On 9 March, the Politika daily published an op-ed commentary by Đurđe Ninković who disputed the Serbian government's inherited legal basis to handle Hotel Astoria, invoking a communist era law ('law on nationalization of leased buildings and construction land for commercial exploitation') that came into effect on 1 January 1959. Among other things, he stated: "I invite everyone to try and derive their own conclusion about the fairness, legality, and finally, the price of the accepted bid at the auction that took place this past Friday. I only want to say that the hotel owners, represented by myself, would've never sold the hotel at that price. I remind everyone that Hotel Astoria was unlawfully nationalized and that the state never had a legal basis to make decisions about the hotel. Furthermore, all deadlines for the compensation payout because of nationalization are long overdue, and the last legally-set 50-year nationalization payout deadline expired on 1 January 2009 and since the state never paid the compensation in that timeframe it therefore forfeited the right to own that property, which it acquired illegally in the first place.... There are ongoing court cases in front of the Municipal Court and the Supreme Court. I'm going to invest all of my skill and experience, obtained over the 40 years of practicing law in Belgrade and London, in order to see justice done at those court cases by obtaining a court decision confirming the right of the Ninković family to run Hotel Astoria".

The new owner closed Hotel Astoria in July 2009 for renovations. In late November 2010, it re-opened under a new name, Queen's Astoria Design Hotel. The hotel is still subject to a number of pending court cases disputing ownership.

==Historical significance==
Hotel Astoria played a role in the development of democracy in Serbia, as it was the place where the Founding Committee of the Democratic Party held meetings in the law office of Mr Ninkovic (which the family had retained for use within the hotel building after nationalization) from the end of December 1989, in preparation for the re-establishment of the Democratic Party (DS).

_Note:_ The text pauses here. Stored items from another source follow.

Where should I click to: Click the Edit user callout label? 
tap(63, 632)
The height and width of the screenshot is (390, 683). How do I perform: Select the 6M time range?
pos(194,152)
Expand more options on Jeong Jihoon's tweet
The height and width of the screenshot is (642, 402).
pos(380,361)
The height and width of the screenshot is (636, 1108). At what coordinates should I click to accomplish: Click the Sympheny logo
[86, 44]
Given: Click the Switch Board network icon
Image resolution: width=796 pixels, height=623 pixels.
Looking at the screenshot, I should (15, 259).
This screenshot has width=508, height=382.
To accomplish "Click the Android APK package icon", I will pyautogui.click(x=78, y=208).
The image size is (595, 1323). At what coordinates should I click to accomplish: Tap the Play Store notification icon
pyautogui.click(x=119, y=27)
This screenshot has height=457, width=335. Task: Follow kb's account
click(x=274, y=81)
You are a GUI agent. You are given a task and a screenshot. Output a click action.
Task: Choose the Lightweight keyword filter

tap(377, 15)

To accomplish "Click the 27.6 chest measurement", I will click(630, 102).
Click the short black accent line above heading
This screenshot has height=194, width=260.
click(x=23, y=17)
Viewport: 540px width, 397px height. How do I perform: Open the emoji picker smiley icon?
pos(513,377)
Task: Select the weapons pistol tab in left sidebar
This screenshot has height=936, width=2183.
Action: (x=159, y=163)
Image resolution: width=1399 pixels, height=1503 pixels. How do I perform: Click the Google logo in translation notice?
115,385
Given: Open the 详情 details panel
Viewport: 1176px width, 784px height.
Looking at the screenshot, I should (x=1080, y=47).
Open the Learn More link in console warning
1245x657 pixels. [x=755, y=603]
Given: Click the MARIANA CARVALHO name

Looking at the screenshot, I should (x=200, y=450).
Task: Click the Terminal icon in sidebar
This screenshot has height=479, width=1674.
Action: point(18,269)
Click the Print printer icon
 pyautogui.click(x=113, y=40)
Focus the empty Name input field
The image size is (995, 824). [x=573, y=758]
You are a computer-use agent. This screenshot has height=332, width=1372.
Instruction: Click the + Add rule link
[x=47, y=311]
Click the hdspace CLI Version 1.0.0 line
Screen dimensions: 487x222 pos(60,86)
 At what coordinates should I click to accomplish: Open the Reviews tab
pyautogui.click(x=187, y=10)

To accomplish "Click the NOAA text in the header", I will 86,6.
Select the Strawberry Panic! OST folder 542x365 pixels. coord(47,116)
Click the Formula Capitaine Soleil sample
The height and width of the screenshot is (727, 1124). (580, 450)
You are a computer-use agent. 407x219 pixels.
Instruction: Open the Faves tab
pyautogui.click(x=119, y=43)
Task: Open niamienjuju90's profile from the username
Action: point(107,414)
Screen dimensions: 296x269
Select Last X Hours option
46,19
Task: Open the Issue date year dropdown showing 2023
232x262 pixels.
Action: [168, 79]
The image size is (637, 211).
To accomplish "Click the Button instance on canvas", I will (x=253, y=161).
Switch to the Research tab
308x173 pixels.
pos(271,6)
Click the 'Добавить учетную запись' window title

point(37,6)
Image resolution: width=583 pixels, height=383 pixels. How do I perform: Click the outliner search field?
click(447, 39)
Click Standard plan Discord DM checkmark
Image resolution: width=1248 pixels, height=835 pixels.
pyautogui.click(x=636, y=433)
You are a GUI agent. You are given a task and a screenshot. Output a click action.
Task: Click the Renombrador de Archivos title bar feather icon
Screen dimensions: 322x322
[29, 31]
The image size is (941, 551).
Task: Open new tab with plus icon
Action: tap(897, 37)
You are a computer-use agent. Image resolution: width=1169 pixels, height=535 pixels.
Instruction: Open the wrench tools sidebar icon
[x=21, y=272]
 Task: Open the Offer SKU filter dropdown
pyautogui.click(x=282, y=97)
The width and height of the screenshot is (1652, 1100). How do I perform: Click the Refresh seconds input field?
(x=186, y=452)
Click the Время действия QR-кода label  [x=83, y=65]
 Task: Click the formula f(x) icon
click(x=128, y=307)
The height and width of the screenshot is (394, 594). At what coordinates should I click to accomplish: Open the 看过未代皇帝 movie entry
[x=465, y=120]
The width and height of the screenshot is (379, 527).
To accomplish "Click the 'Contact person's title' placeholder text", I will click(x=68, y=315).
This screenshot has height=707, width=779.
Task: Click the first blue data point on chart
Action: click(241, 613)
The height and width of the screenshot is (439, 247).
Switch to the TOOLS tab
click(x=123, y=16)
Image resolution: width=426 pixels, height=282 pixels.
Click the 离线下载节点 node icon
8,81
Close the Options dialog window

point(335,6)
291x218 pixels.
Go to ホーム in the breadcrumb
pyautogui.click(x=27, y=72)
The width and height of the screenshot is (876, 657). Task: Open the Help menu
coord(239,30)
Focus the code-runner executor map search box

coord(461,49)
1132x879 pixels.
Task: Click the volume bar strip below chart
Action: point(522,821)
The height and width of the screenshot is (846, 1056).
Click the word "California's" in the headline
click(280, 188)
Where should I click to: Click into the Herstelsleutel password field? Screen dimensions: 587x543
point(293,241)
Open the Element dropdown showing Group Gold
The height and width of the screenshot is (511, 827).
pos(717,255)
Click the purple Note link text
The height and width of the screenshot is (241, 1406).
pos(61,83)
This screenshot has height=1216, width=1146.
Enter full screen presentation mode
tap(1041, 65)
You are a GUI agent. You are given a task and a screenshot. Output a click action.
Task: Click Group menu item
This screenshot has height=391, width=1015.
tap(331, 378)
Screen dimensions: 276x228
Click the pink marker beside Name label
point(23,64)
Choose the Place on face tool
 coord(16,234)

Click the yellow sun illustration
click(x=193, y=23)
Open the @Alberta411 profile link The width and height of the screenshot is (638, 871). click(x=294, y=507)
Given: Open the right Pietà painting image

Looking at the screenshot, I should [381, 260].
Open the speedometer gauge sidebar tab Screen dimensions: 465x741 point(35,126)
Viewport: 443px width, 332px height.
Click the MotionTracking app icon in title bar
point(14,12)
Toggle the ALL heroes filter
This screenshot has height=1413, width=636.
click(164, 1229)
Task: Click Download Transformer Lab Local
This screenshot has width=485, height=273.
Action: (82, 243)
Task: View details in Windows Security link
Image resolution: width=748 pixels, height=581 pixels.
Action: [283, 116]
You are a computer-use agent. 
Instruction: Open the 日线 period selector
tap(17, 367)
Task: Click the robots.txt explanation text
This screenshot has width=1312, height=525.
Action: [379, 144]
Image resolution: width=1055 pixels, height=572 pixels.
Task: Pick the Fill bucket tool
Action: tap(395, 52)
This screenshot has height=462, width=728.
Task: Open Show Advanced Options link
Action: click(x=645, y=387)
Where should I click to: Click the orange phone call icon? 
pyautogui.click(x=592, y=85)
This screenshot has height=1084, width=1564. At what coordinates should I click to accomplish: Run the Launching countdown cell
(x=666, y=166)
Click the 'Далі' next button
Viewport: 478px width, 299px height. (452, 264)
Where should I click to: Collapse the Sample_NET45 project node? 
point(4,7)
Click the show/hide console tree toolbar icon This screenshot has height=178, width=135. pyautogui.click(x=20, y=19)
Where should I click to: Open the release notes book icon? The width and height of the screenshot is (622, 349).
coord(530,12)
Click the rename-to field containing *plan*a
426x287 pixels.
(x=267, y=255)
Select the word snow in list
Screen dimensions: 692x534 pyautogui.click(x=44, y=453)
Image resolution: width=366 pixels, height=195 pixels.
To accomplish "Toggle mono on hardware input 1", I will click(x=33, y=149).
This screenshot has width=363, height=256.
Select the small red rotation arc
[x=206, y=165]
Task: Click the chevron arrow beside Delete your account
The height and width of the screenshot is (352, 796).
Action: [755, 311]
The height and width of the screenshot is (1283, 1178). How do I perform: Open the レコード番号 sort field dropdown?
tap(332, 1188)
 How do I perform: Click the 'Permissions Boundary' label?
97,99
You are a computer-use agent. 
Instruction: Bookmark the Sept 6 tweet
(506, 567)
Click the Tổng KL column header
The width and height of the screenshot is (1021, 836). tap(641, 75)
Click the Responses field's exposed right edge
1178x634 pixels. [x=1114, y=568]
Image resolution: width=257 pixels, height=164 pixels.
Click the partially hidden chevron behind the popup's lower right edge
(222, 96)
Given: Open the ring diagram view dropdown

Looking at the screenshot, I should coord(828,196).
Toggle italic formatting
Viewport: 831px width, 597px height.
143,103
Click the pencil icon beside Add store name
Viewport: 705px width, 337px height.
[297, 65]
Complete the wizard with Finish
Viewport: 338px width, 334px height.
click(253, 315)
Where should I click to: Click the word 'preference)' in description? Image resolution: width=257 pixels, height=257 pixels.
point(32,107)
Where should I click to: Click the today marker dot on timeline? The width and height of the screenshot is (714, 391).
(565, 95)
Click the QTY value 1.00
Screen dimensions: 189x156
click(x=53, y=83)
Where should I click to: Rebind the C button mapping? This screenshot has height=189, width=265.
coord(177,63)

It was also the site where the Democratic Party's first political program was published in January 1990, and the site of the preparations for founding party conference held in February of that year. Following the founding party conference, the Democratic Party had its first central office in the hotel between February and October, 1990.

Mr Ninkovic's office in Hotel Astoria was also the home of the first central office of the Democratic Party of Serbia (DSS) for several months from July 1992, after a centre-right pro DEPOS coalition faction split from the Democratic Party to form the Democratic Party of Serbia (See Vox Iuris, December 2009).

==Location==
Located at 1 Milovana Milovanovića Street, in the Belgrade municipality of Savski Venac, Queen's Astoria Design Hotel is in the near-vicinity of the city's Main Railway Station as well as its main bus terminal.